→ **Document segment**:
MEAD – Like many people throughout the state, Dr. Elli Rogan initially learned about the problematic ethanol plant Mead residents have been dealing with for years when “The Guardian,” a British news site, broke the story in January of this year.
Now, the University of Nebraska Medical Center Department of Environmental, Agricultural and Occupational Health Department chair will be leading a comprehensive study with the University of Nebraska Medical Center (UNMC) on the area of Mead as a result of AltEn’s potential effect on Mead residents, wildlife and environment.
Results from the study can be found on an information website that UNMC will launch for the general public. Rogan said there’s no reason to keep information from the community and it’s fundamental to public health.
“I think transparency is important because we›re talking about people›s lives and their livelihoods and a lot of things they care about,” Rogan said. “I think it›s very important that you give people information and so that they can make well informed decisions.”
Rogan estimates initial results from the study could be accessible as early as the fall.
“We are really pushing this work, at least this initial work, done and get information out to the community,” Rogan said.
The project is currently still in the planning phase, but Rogan estimates it will begin after they are able to host a town hall meeting on April 6 at 5:30 p.m. via Zoom which will be organized with Three Rivers Public Health Department. The Zoom link is https://unmc.zoom.us/j/93785417513?pwd=ZzZtRVJYMVpTamRLZDJWcnFKUVE1Zz09 and will include an overview of the environmental hazard and evaluation and assessment project as well as an introduction to the project team and budget and timeline.
Three Rivers Health Department Director Terra Uhing, UNMC College of Public Health Dean Ali Khan and Rogan will all be in attendance.
AltEn has been in operation in Mead since 2015. The production process the plant conducts utilizes treated seed corn which creates distillers grains and wastewater. Because treated seed corn is used in the process, the byproducts have high chemical contents.
On March 25, Nebraska lawmakers advanced with a vote of 43-0 Legislative Bill 507 which prohibits the use of all treated seed corn. Because of the emergency clause, the law will go into effect when it has gained a signature from Gov. Pete Ricketts ultimately stopping the plant’s production system.
The Nebraska Department of Environment and Energy has been on site throughout February and March to oversee the cleanup process. NDEE recently released results from their own sampling of public water wells which showed “non-detectable (ND) levels of neonicotinoids, strobins, and azoles were found.” ND refers to “not detected above the limit of quantification,” according to the results.
The UNMC study will start with the sampling of water, soil and air after the town hall meeting, Rogan said. With these samples UNMC will analyze them for insecticides and fungicides which are known to be in the seed corn coating. One goal of the study is to see if the contaminants traveled by water.

→ **Problem statement**: Please say whether each statement agrees with the article on the Mead ethanol plant study, answering yes or no and quoting the deciding words from the article: (a) The town hall meeting will take place on April 6 over Zoom. (b) AltEn began operating in Mead in 2018. (c) Nebraska lawmakers advanced Legislative Bill 507 by a vote of 43-0. The lines after this are not needed.

→ **Extracted entries**:

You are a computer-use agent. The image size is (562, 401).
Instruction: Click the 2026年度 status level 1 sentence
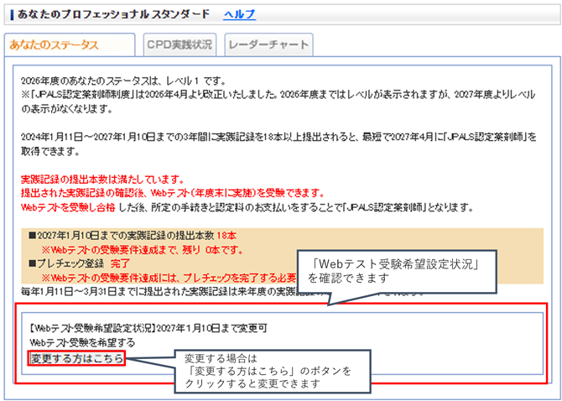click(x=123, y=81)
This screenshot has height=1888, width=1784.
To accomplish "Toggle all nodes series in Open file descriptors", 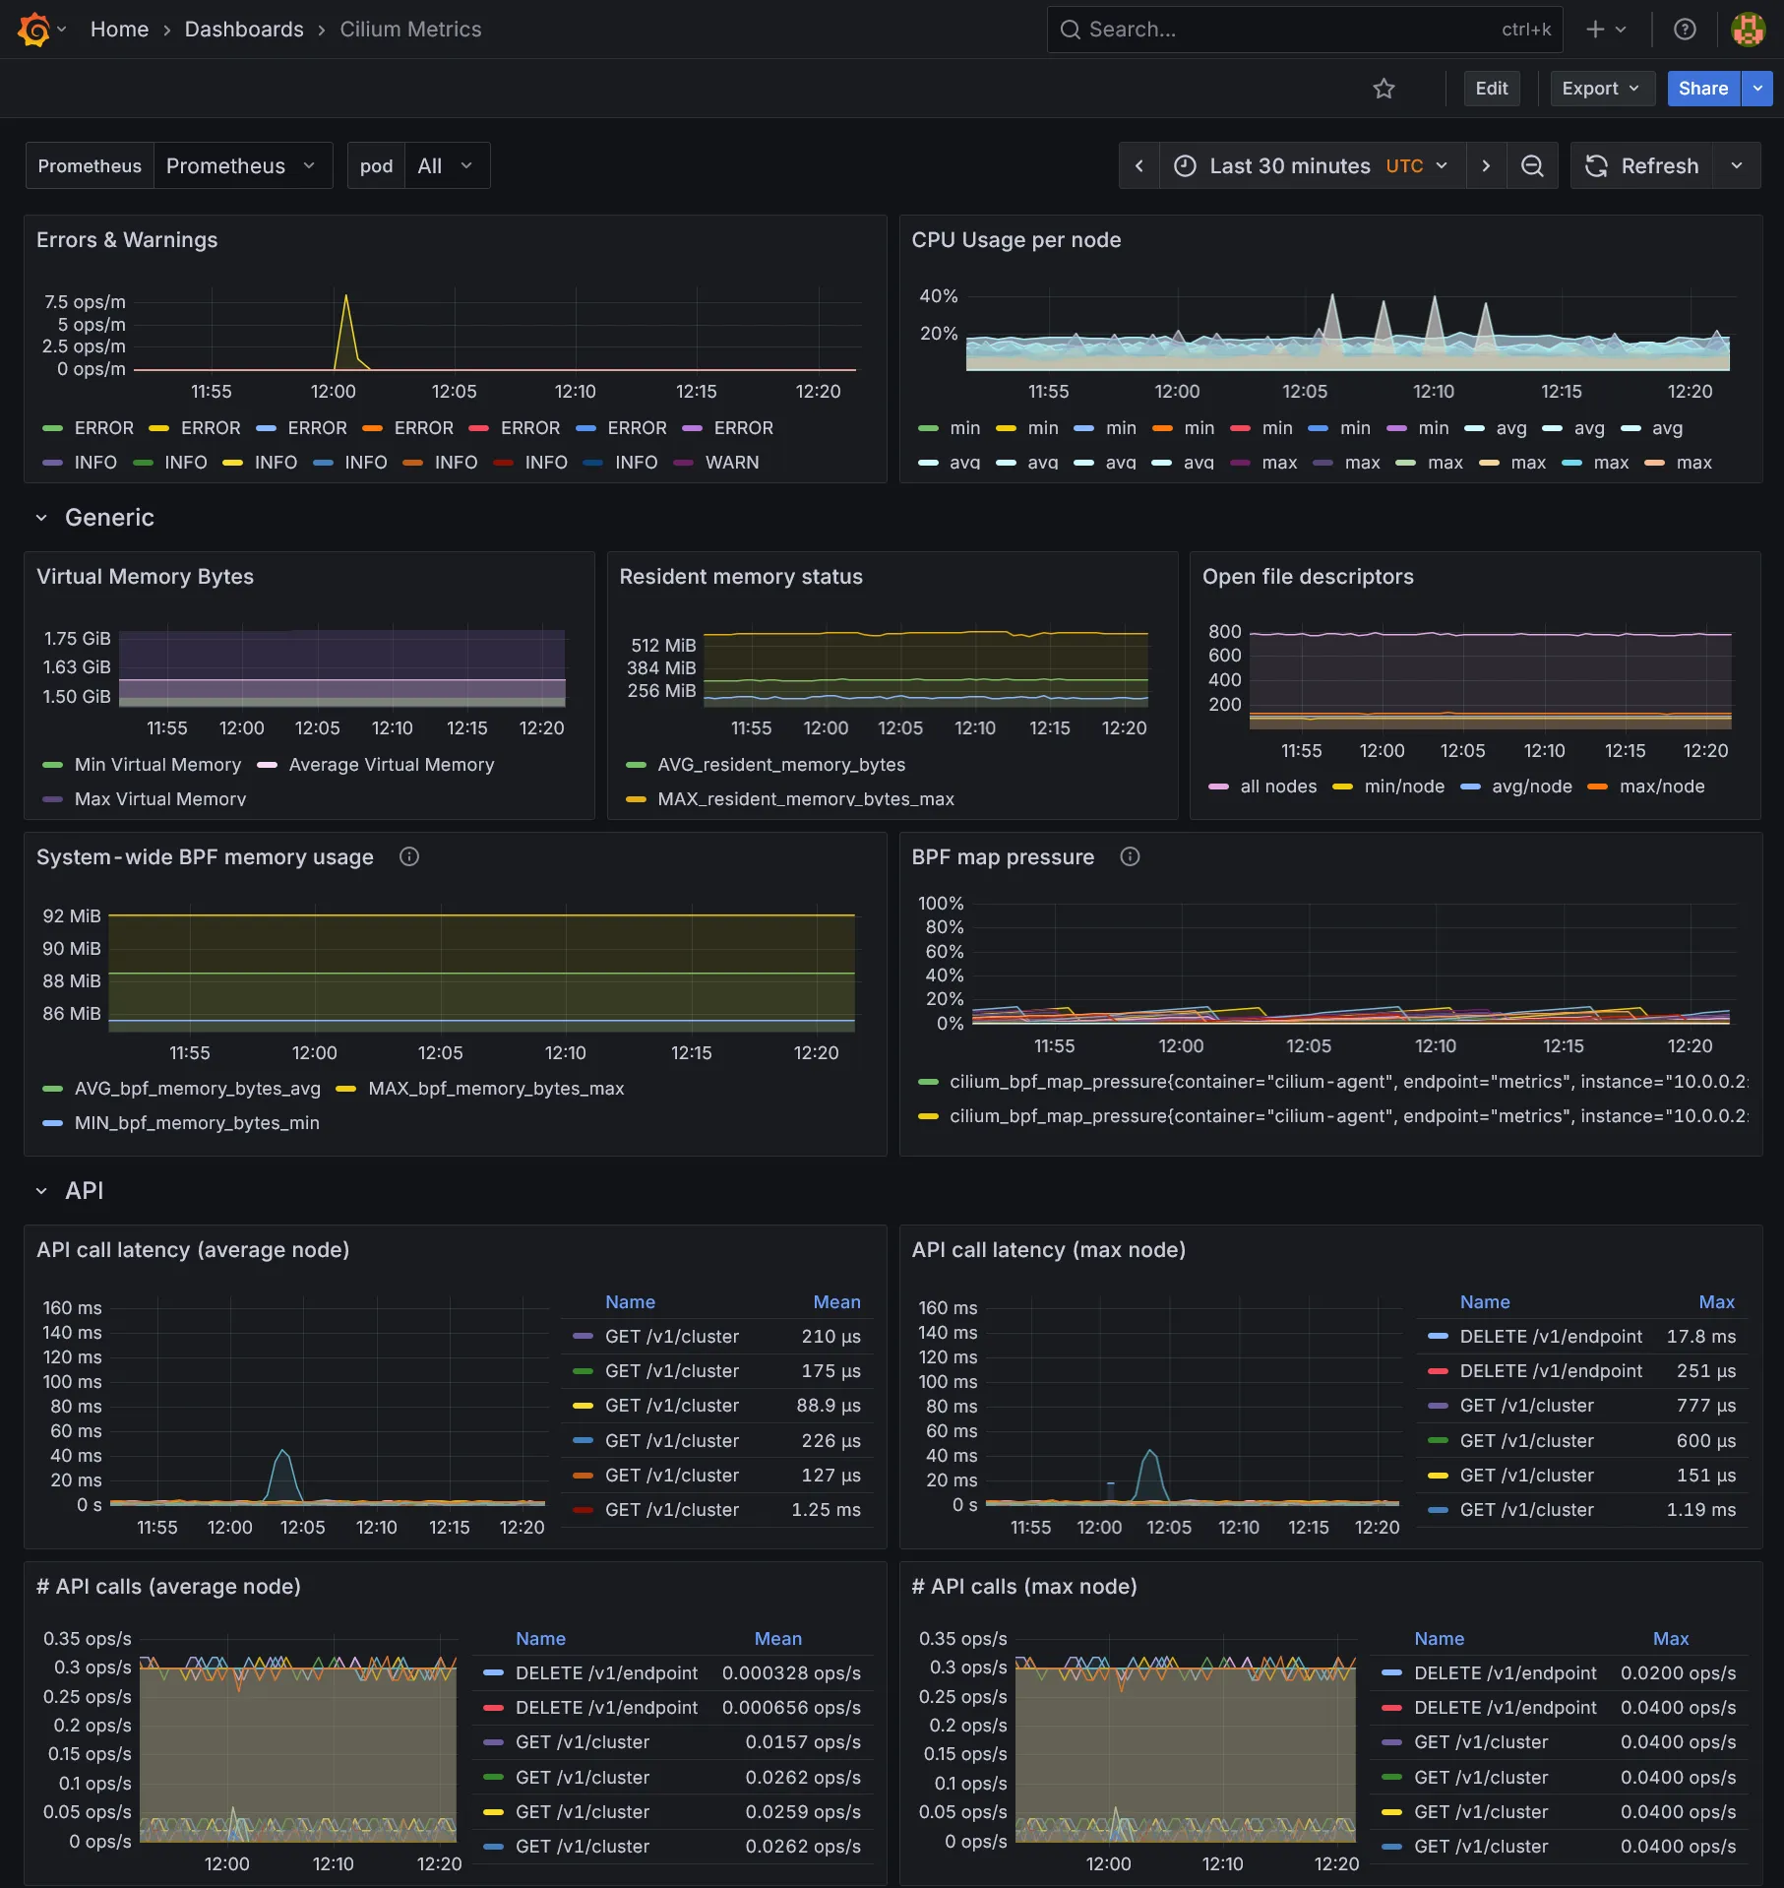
--
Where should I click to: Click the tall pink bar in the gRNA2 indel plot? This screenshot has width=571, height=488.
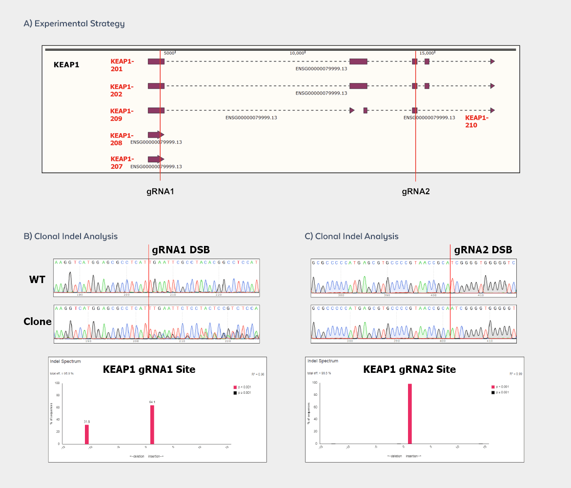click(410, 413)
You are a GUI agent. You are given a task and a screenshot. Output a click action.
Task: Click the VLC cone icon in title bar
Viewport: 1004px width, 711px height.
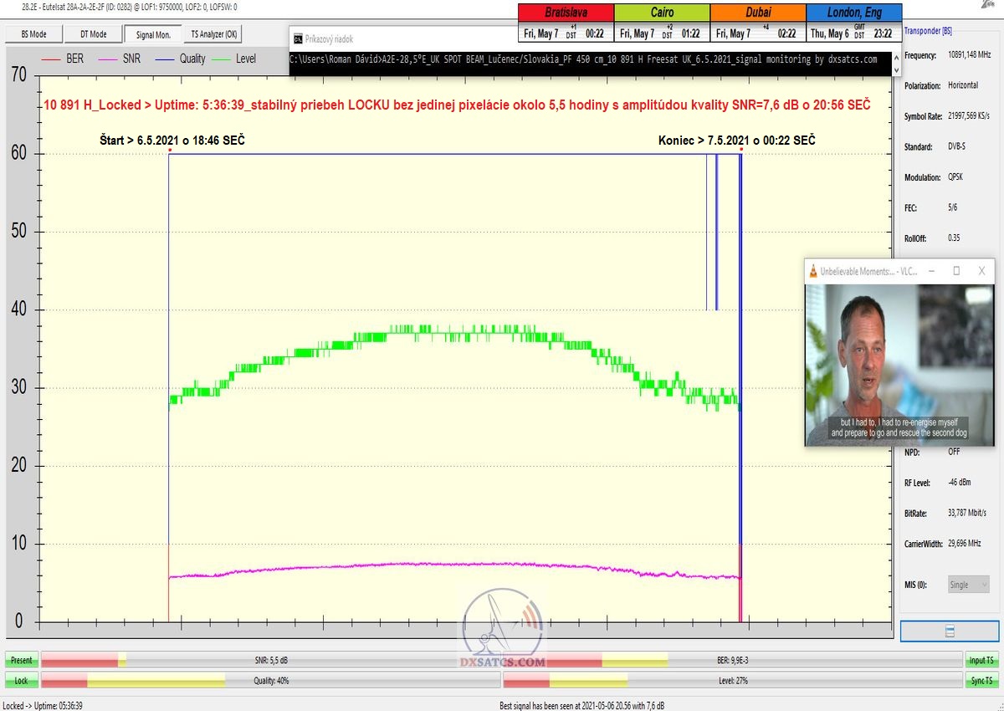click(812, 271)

→ **Result of this task**:
(a) Yes: "host a town hall meeting on April 6 at 5:30 p.m. via Zoom"
(b) No: "AltEn has been in operation in Mead since 2015."
(c) Yes: "Nebraska lawmakers advanced with a vote of 43-0 Legislative Bill 507"